Top: the size distribution of close-in planets (at or within Mercury's orbit) from Petigura et al. (2013). Bottom: with the CKS survey we improved the precision of the planet sizes by ~4x, revealing a gap separating the population of super-Earths and sub-Neptunes (Fulton, Petigura et al. 2017).
Annie Jump Cannon (1863-1941), the most prolific human spectral classifier. Credit: Harvard-Smithsonian CfA
PRECISION STELLAR ASTROPHYSICS
Know thy star, know thy planet.
Only a handful of exoplanets planets have been imaged directly so far. The vast majority have been discovered and characterized through indirect methods like the transit and radial velocity (RV) techniques. Because these techniques measure subtle effects of planets on their hosts, it's critical that we understand the stars.
By 2012, Kepler had detected thousands of exoplanets, but many of their properties remained uncertain due to our limited knowledge of host star properties. For example, the typical Kepler planet host star had a radius with an uncertainty of 40%. Because transits constrain the star-planet radius ratio, the radii of the planets were similarly uncertain. To remedy this, my group conducted the California-Kepler Survey (CKS; PIs: Howard, Marcy, and Johnson).

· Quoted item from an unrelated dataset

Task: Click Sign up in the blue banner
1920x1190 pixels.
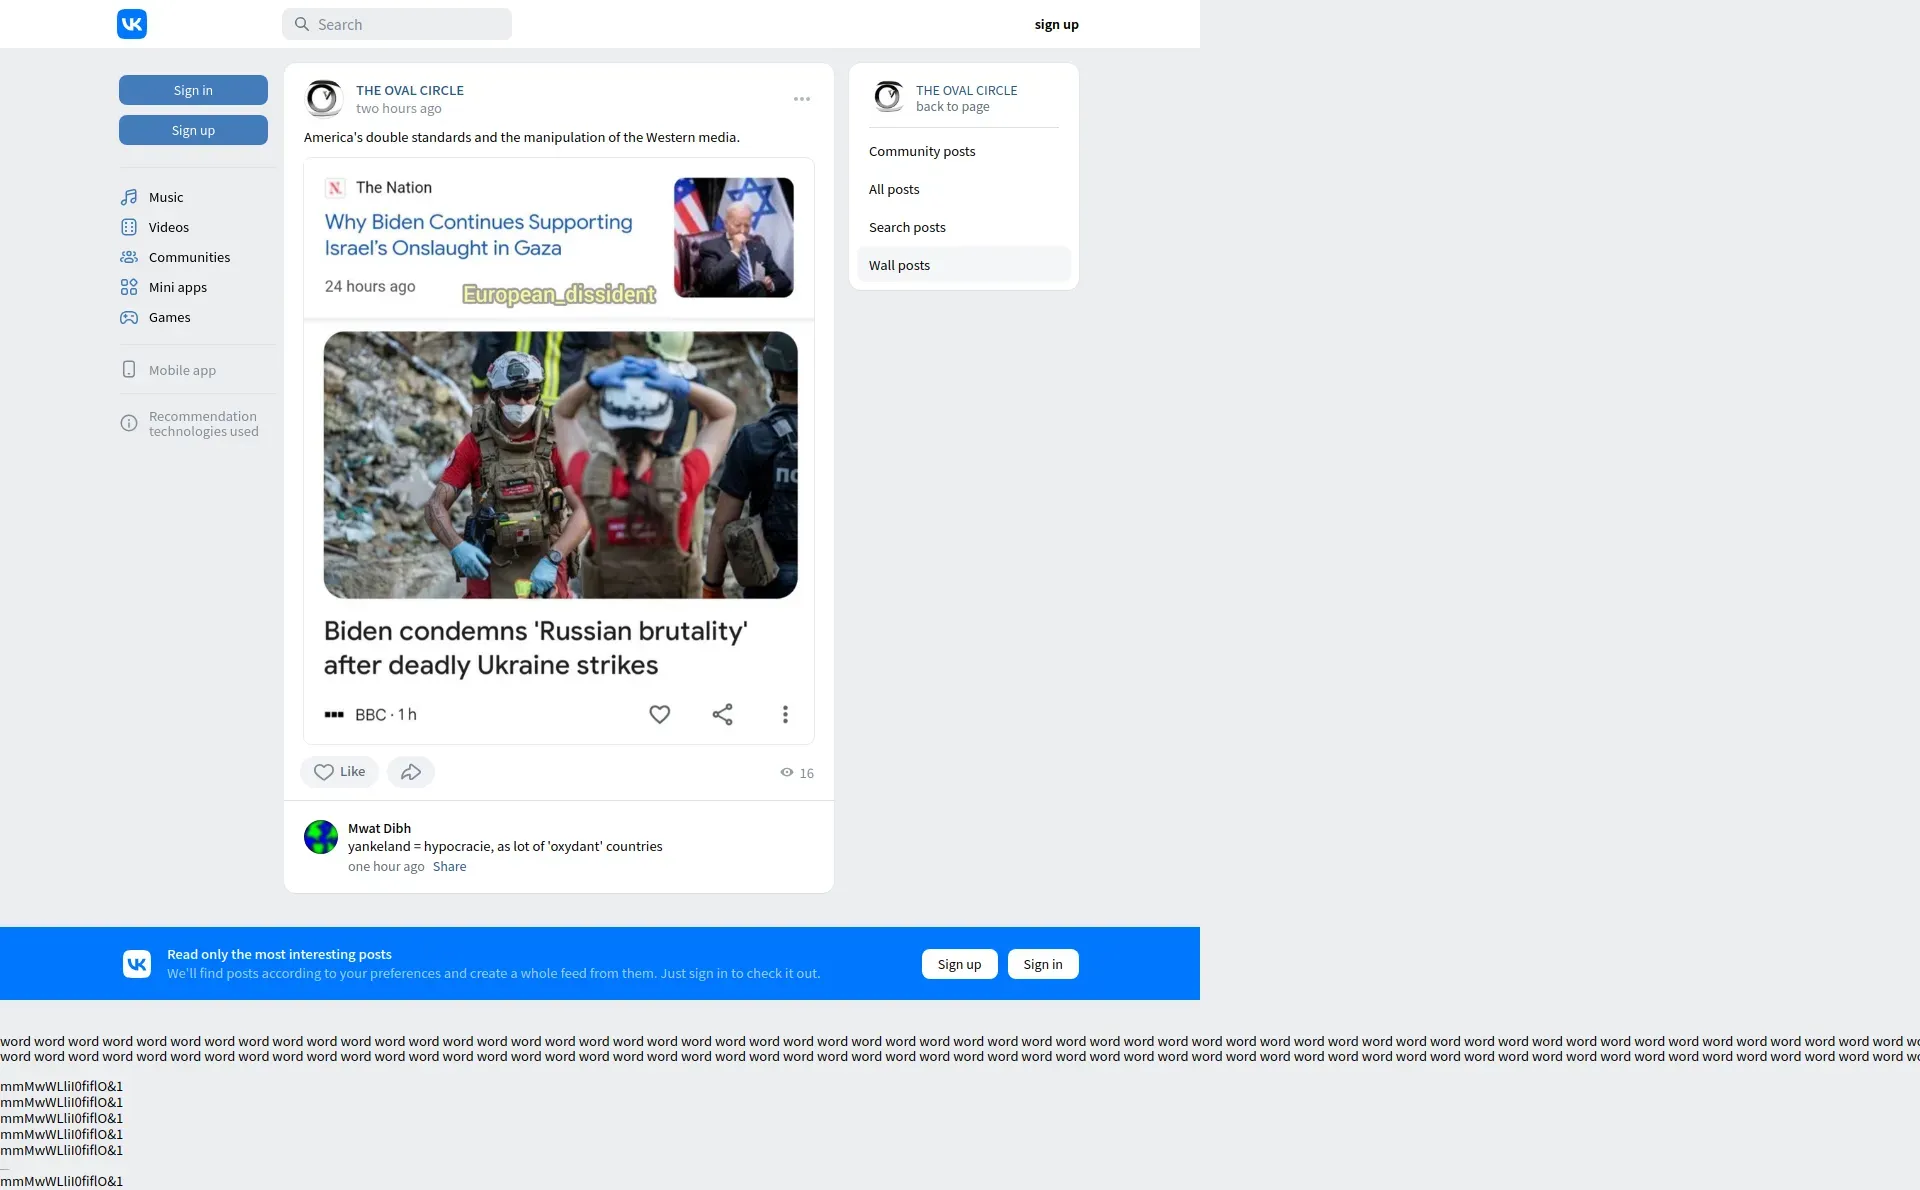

From 2011–2015, we spent about 50 nights on the Keck telescope collecting spectra of over 1000 planet hosting stars. I developed a code to extract stellar properties from optical spectra called "SpecMatch-Synthetic" which uses synthetic spectra to fit an observed spectrum to characterize the star (Petigura 2015). With the CKS spectra and SpecMatch, we measured planet sizes to 10% and observed new features in the exoplanet population. A windfall of the CKS project was the discovery that radius distribution of small planets is bimodal (Fulton, Petigura et al. 2017), exactly as predicted by theories treating the photo-evaporative sculpting of planet envelopes (e.g. Lopez & Fortney 2013; Owen & Wu 2013). To learn more about the CKS project see Petigura et al. (2017) and the project webpage.
SpecMatch-Synthetic is most reliable for stars that have temperatures similar to the Sun (SpT > K4). There is also widespread interest in planets around small, cool stars. The optical spectra of these K and M stars are complex, with dense forests of molecular lines. As a consequence, techniques using synthetic models often struggle for these cool stars.
My group is pursuing a different approach: data-driven spectroscopy. This is a modern application of an old and venerable astronomical technique called spectral classification. Over a century ago astronomers learned to classify stars by comparing their spectra to that of a few dozen "standard stars." Our approach today is to replace the human classifier with a computer and expand the library of standards to cover more parameters like metallicity.
As part of this effort, Samuel Yee (then a Caltech undergrad) led a project called "SpecMatch-Empircal." He compiled a library of 400 spectra of touchstone stars from Keck/HIRES with well-known properties and wrote code to interpolate between the library grid to match the spectrum of an unknown target spectrum. SpecMatch-Empircal is capable of 10% radius precision, even for cool stars. The code and library are described in (Yee, Petigura, and von Braun 2017) and is publicly available here.
Top: Keck/HIRES spectrum of a Sun-like star (SpT=G0V). Bottom: Barnard's star (Spt=M4V). Credit: Samuel Yee.